Una de las consecuencias de la globalización es la tendencia a la uniformidad de emociones y percepciones. Los períodos de bonanza y de crisis se alternan y se difunden por el planeta. No es normal a esta altura de los tiempos que haya crisis en unos países y milagros económicos en otros. El temor, por desgracia, se contagia, por eso vivimos una etapa de pesimismo.
La economía está en mala situación, dicen los ciudadanos del mundo, según una encuesta realizada por el Centro Pew entre 48 000 ciudadanos de 44 países y publicada en el diario Las Américas. El 60% de los consultados piensa que la economía está en mala situación en sus respectivos países. Los casos extremos son Grecia donde el 97% de los consultados tiene una visión negativa y China donde el 89% tiene una visión positiva de la economía. Son malos tiempos para los gobernantes porque es inevitable que se les endose a ellos el problema.
El clima político mundial tampoco alienta el optimismo porque se multiplican los problemas de apariencia insoluble. El ébola asola las regiones más pobres de la tierra y el mapa de la guerra solo puede ser interpretado por unos pocos especialistas. El problema mundial va más allá de las discrepancias entre Irán y Arabia Saudita, entre Estados Unidos y Siria, entre sunitas y chiitas. La amenaza de un califato universal coloca en el mismo bando a todos los islámicos y ha obligado a colocarse, juntos, en el otro bando a demócratas y republicanos en Estados Unidos. El perfil del enemigo se ha desdibujado, igual que el perfil de los amigos. El islamismo está por encima de las nacionalidades, y hay islámicos en Alemania, Francia e Inglaterra, en los estados árabes, en Estados Unidos y en Latinoamérica. El presidente Obama en su esperado discurso acerca del plan antiterrorista dijo que el Estado Islámico ni es islámico ni es un Estado, pero derrotarle es la prioridad.
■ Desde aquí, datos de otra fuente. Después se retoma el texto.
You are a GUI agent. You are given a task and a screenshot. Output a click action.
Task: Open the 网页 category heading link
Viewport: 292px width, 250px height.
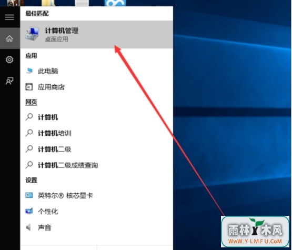(31, 102)
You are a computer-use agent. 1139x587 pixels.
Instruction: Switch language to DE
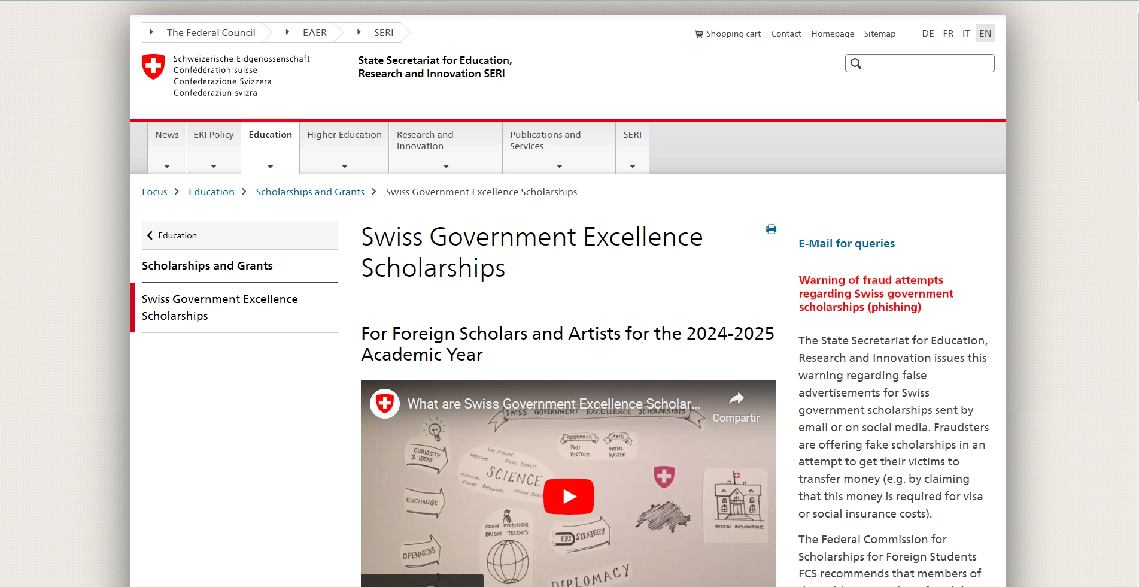[928, 34]
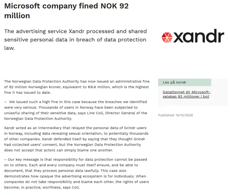The image size is (230, 195).
Task: Open the Datatilsynet gir Microsoft-selskap Norwegian link
Action: (186, 94)
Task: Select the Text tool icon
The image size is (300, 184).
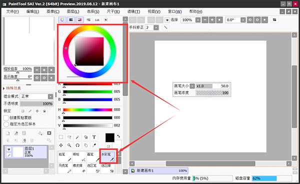Action: [94, 137]
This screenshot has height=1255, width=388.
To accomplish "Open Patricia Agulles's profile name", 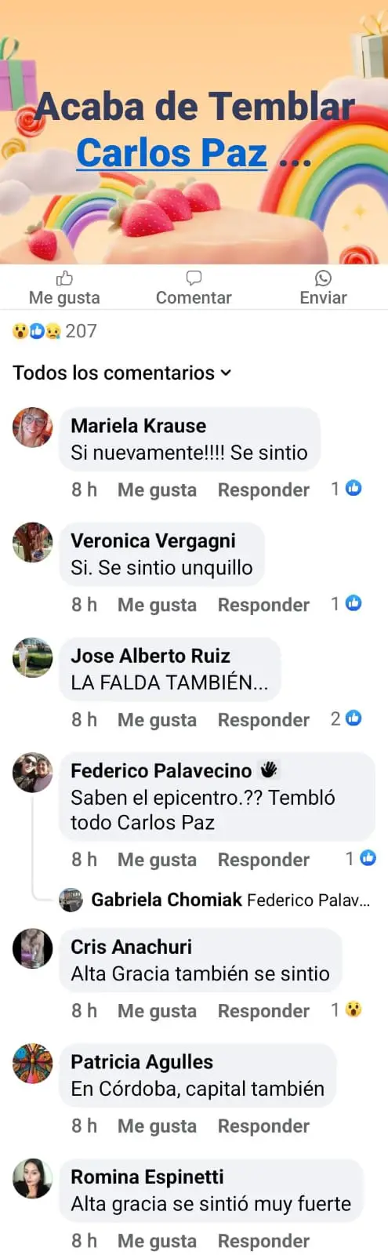I will pyautogui.click(x=142, y=1062).
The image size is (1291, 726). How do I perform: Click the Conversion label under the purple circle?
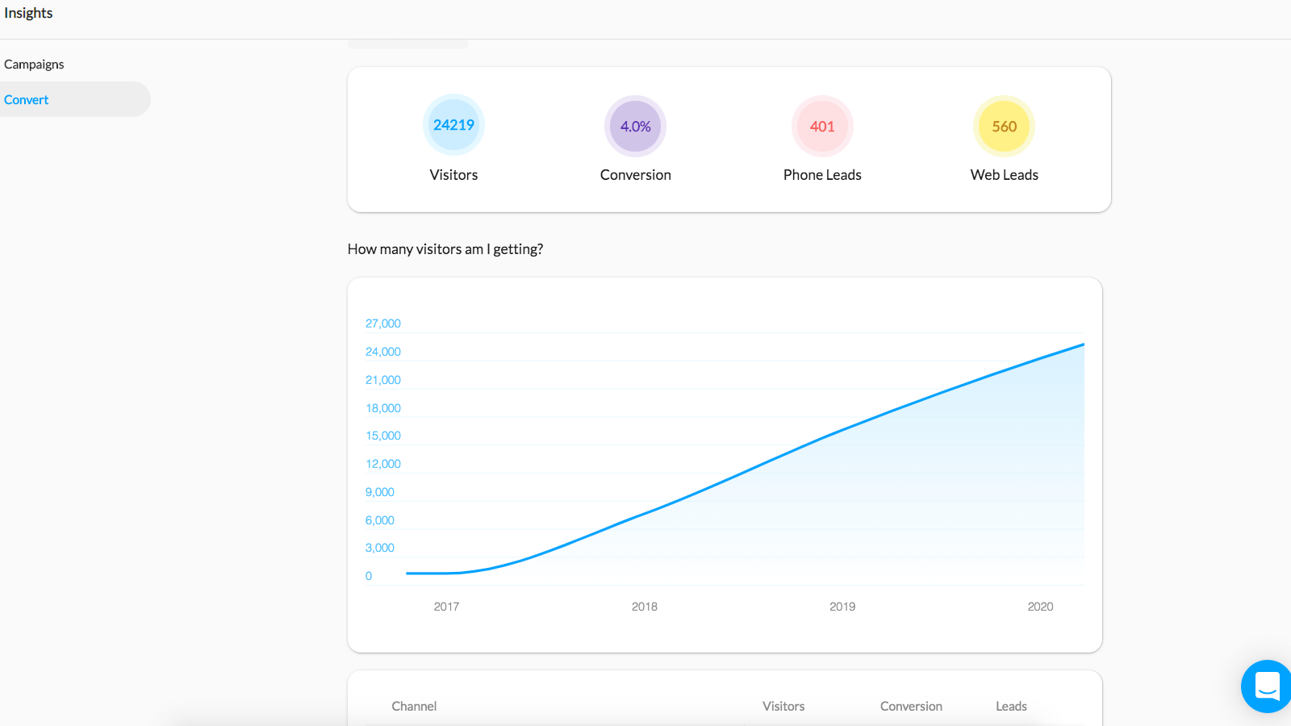pos(635,175)
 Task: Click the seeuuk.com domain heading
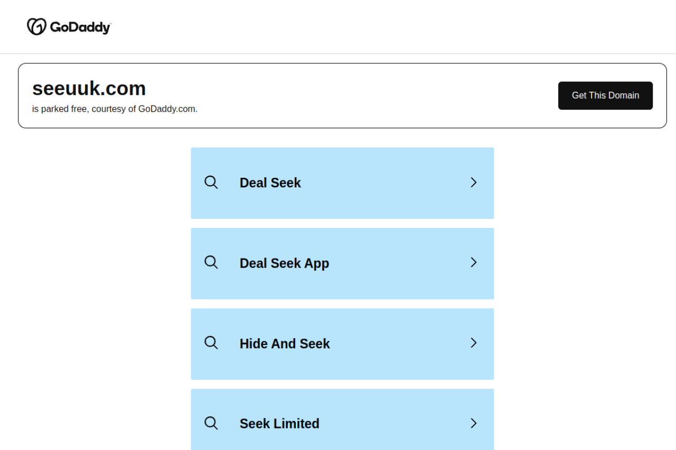click(x=89, y=88)
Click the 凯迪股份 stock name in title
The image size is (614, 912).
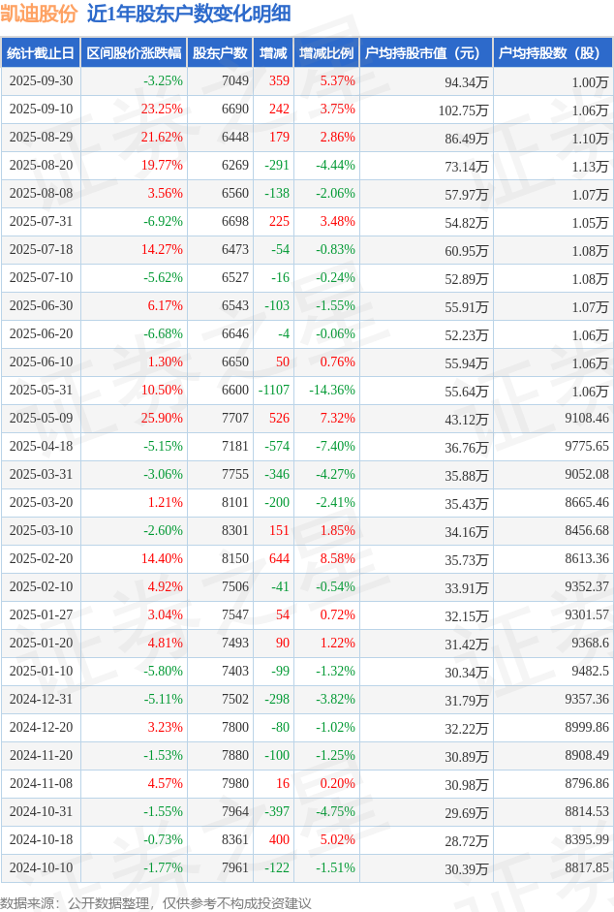[39, 15]
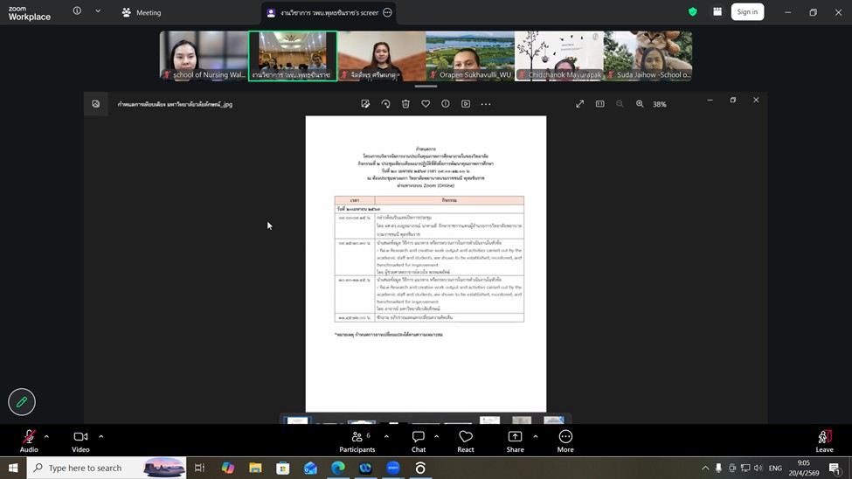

Desde que Abu Bakr Al Bagdadi proclamó el califato islámico, asistimos al peligro de disolución de los Estados como ocurrió en Libia y en Iraq y a la proliferación de caudillos que no conocen fronteras ni normas civilizadas y tienen como objetivo único acabar con los que no son como ellos.
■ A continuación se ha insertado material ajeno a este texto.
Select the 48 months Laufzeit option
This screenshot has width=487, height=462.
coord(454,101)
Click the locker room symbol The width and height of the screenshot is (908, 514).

Este panorama mundial puede conducir a la cultura del miedo que es la respuesta emocional a la percepción, cierta o imaginaria, de un peligro inminente. También puede conducir a la cultura de la esperanza porque el temor genera, a veces, soluciones insospechadas, como el miedo a la guerra dio origen a la Unión Europea. El miedo conduce a replegarse, a encerrarse, a exagerar la autonomía y la soberanía; conduce a la resignación. Esperanza es confianza en la posibilidad de alcanzar objetivos; la esperanza se manifiesta en la inversión, en la alegría, en la relación con los otros. La cultura de la esperanza nos abre al mundo y nos libera de pesadillas.